%%

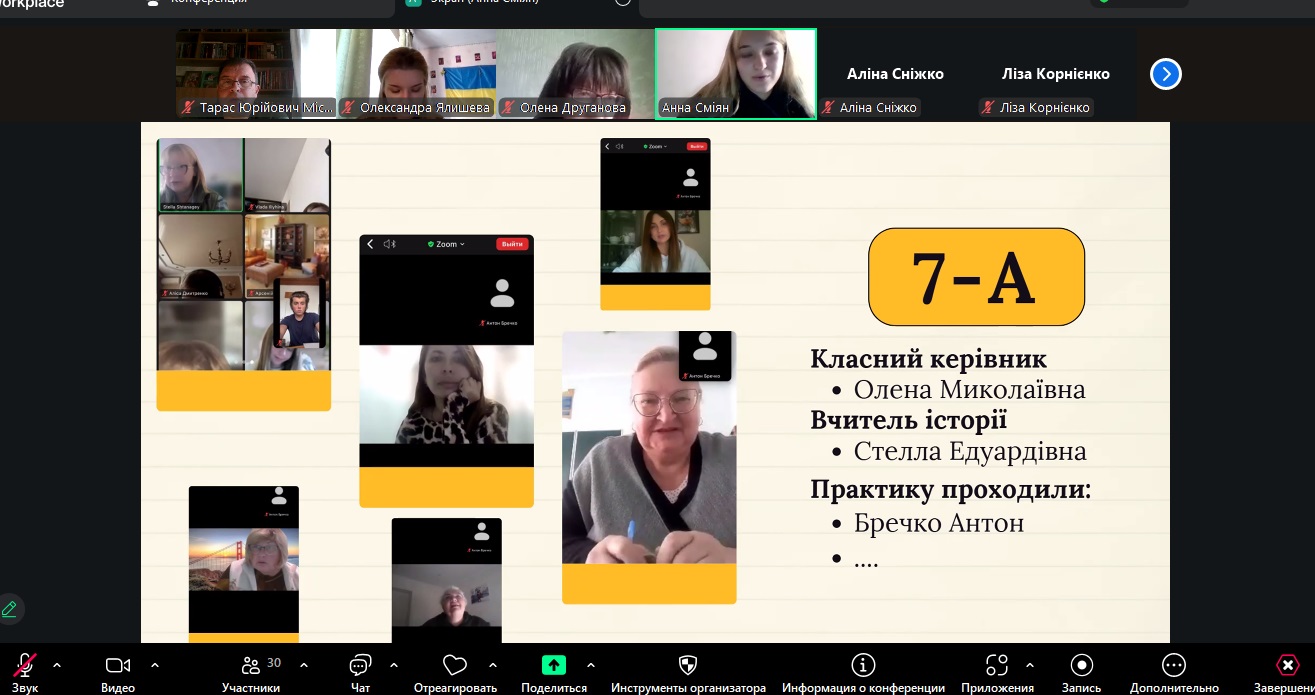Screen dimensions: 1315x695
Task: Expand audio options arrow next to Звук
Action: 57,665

%%
%%

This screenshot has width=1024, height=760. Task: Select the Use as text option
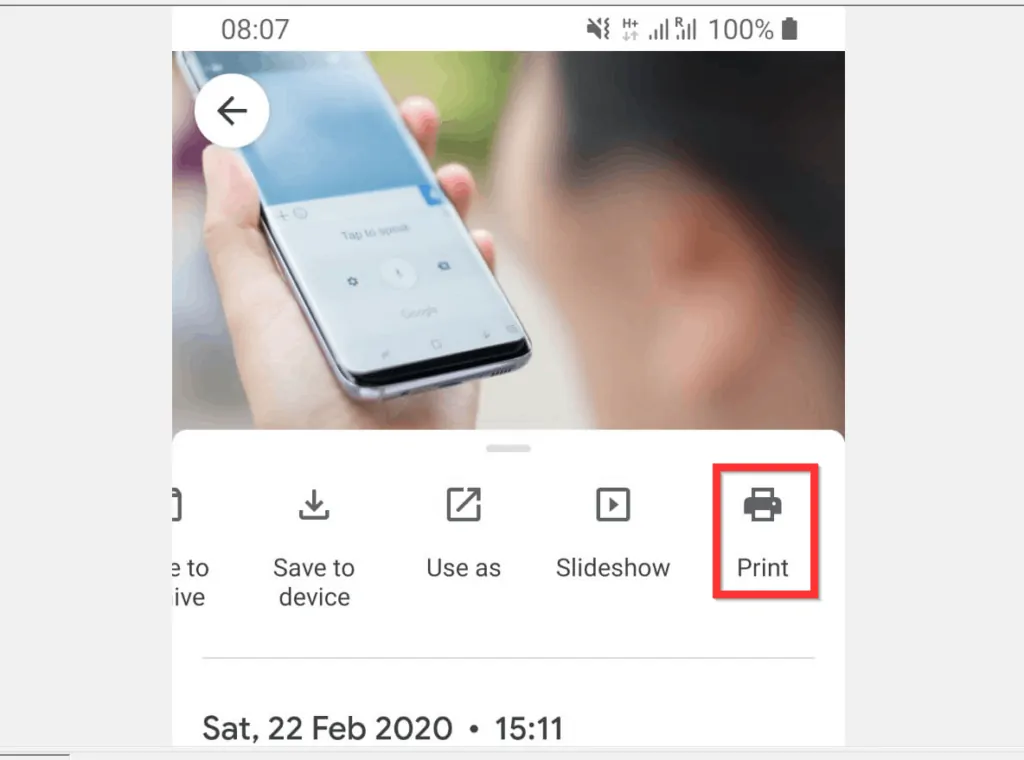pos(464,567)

%%

THE REQUEST
Output the rows from the line with "Screen dimensions: 1315x695" to the line with "Action: 57,665", word for word and with both of those lines included, and leave the pictures out.

EXERCISE SOLUTION
Screen dimensions: 1315x695
Task: Expand audio options arrow next to Звук
Action: 57,665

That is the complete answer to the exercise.